== Assignment ==
Below this line are records; write out exactly the lines from the one containing "Select the 23.6 Fibonacci level label" through the one containing "Click the Run simulation play button", with the pictures left out.

== Data listing ==
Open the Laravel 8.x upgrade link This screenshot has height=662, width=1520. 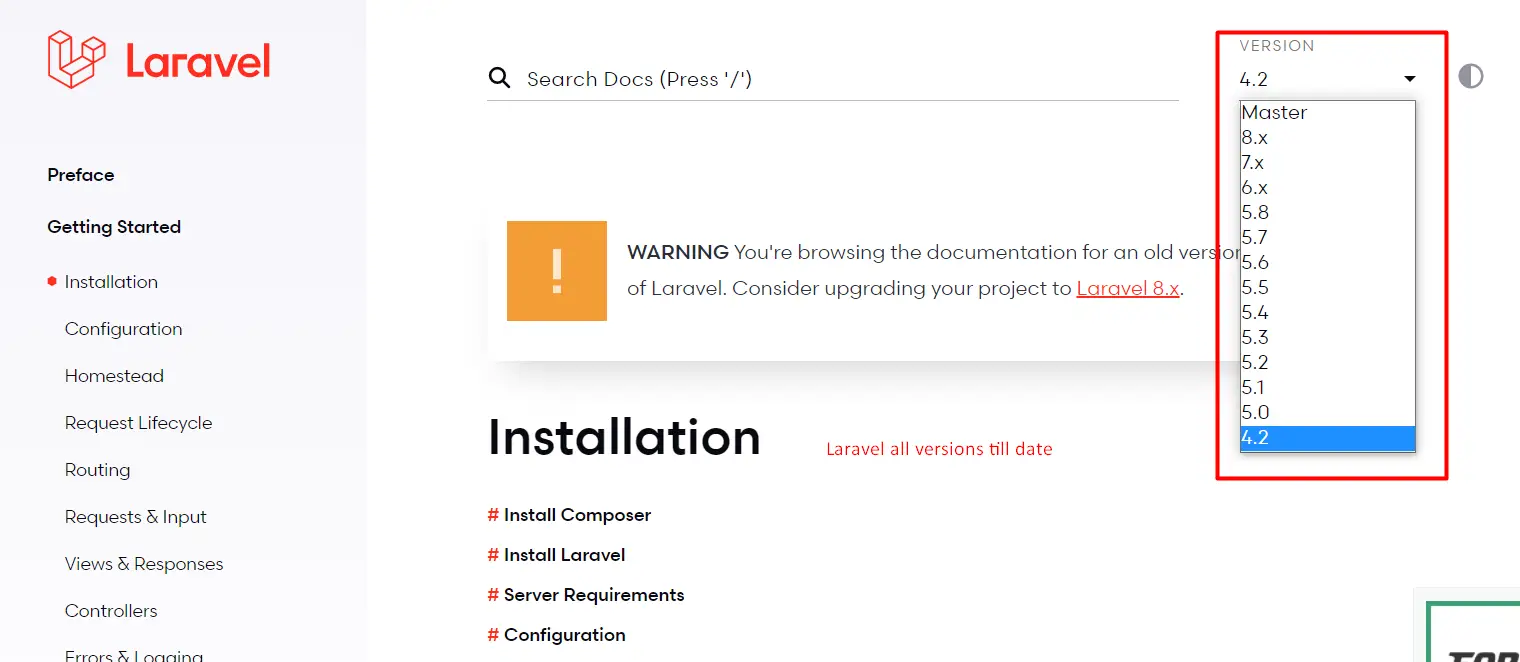click(1128, 288)
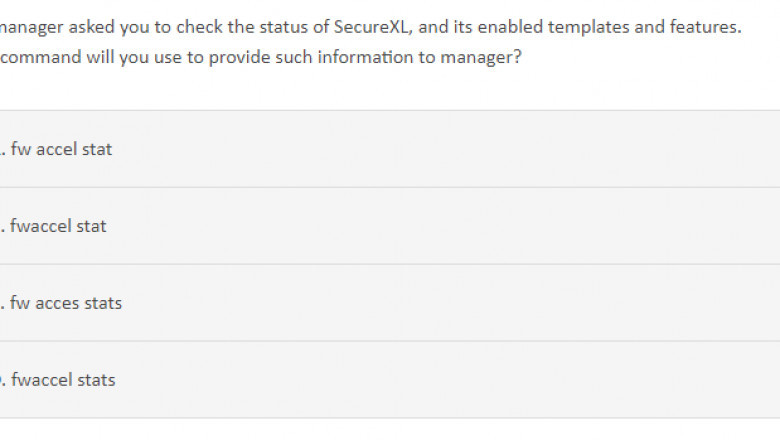Choose the "fwaccel stat" answer option

click(58, 227)
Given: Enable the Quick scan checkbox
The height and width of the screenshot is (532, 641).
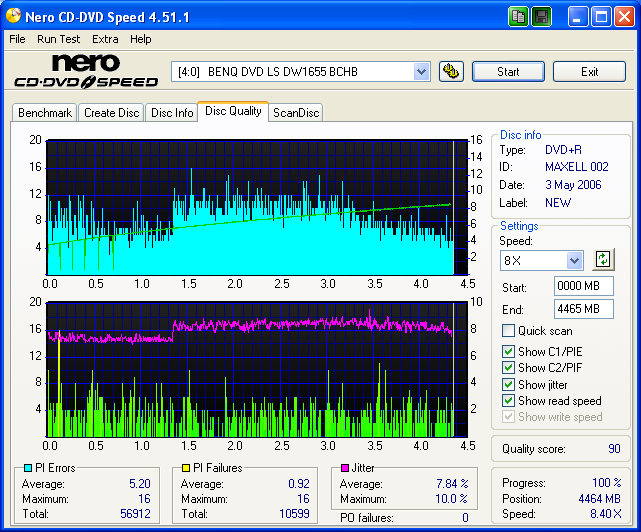Looking at the screenshot, I should 509,331.
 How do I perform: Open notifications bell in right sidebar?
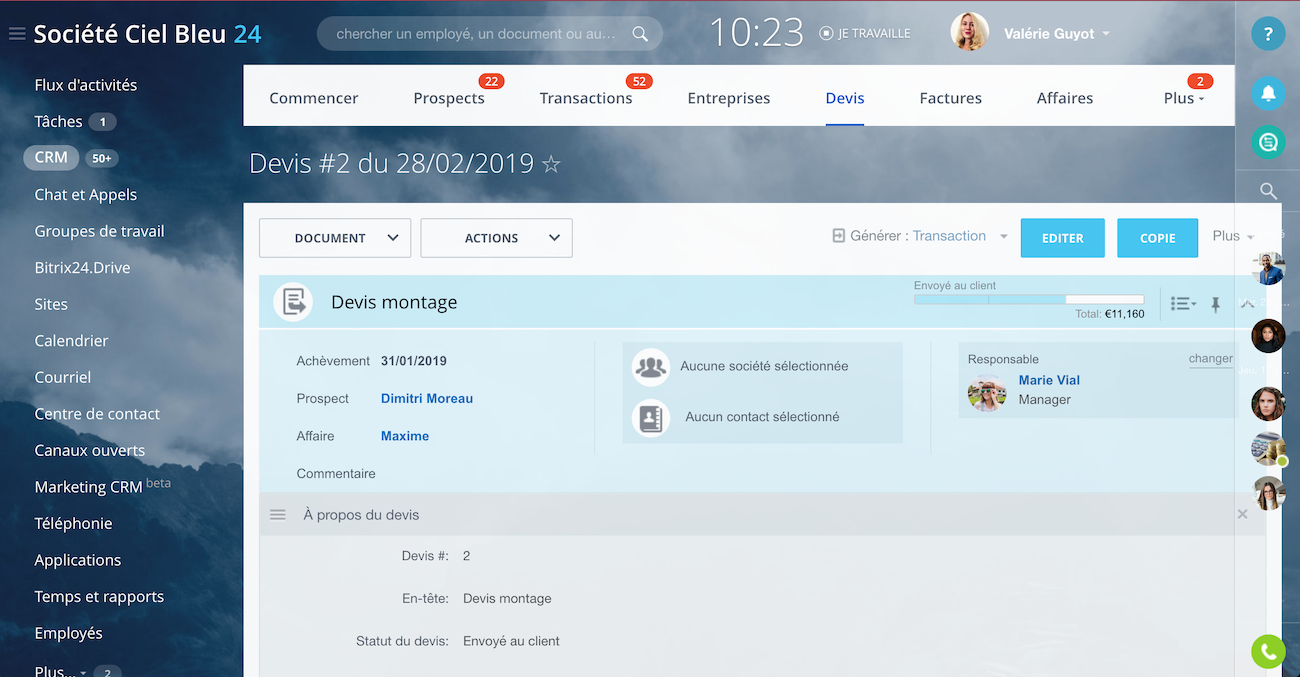pyautogui.click(x=1268, y=93)
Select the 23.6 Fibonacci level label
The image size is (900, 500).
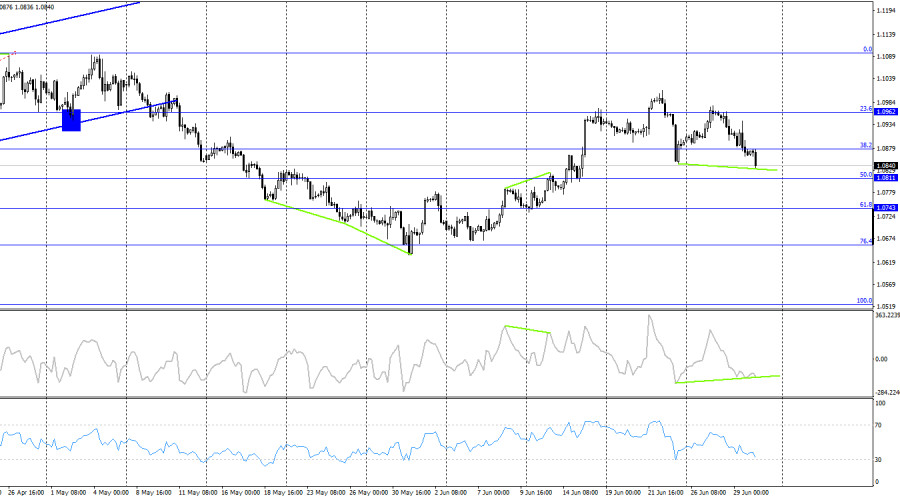(x=865, y=109)
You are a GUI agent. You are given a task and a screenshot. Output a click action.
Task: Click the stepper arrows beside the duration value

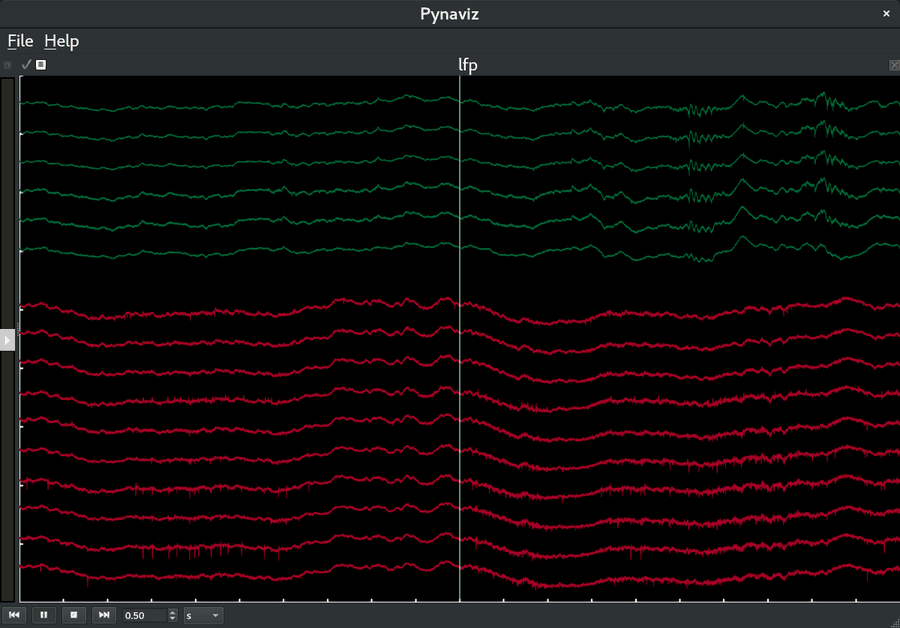coord(172,615)
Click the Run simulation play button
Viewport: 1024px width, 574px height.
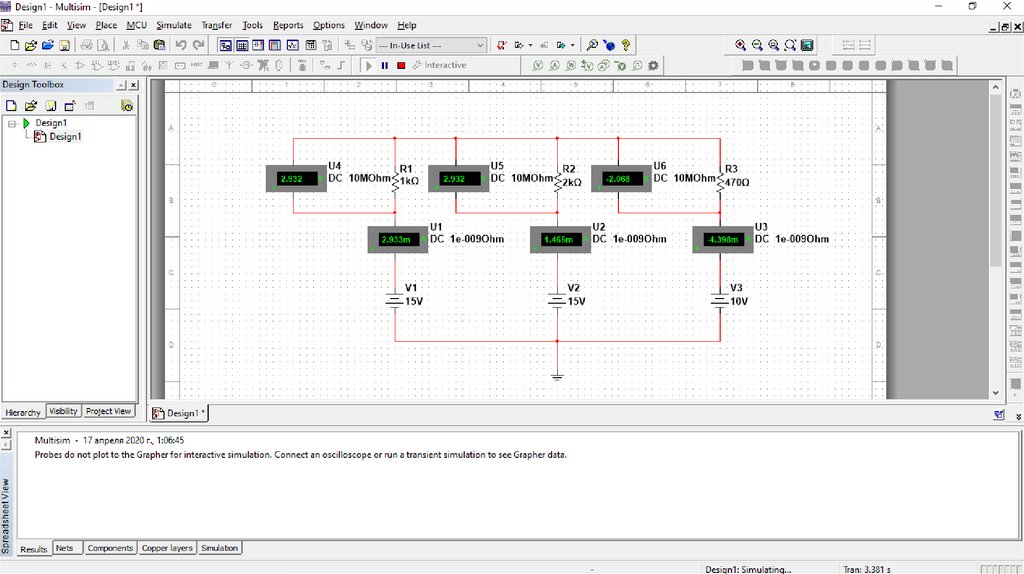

== Solution below ==
Select the 23.6 Fibonacci level label
The image size is (900, 500).
(x=865, y=109)
You are a GUI agent. You are given a task and a screenshot. Output a click action.
Task: Click the stepper arrows beside the duration value

coord(172,615)
Click the Run simulation play button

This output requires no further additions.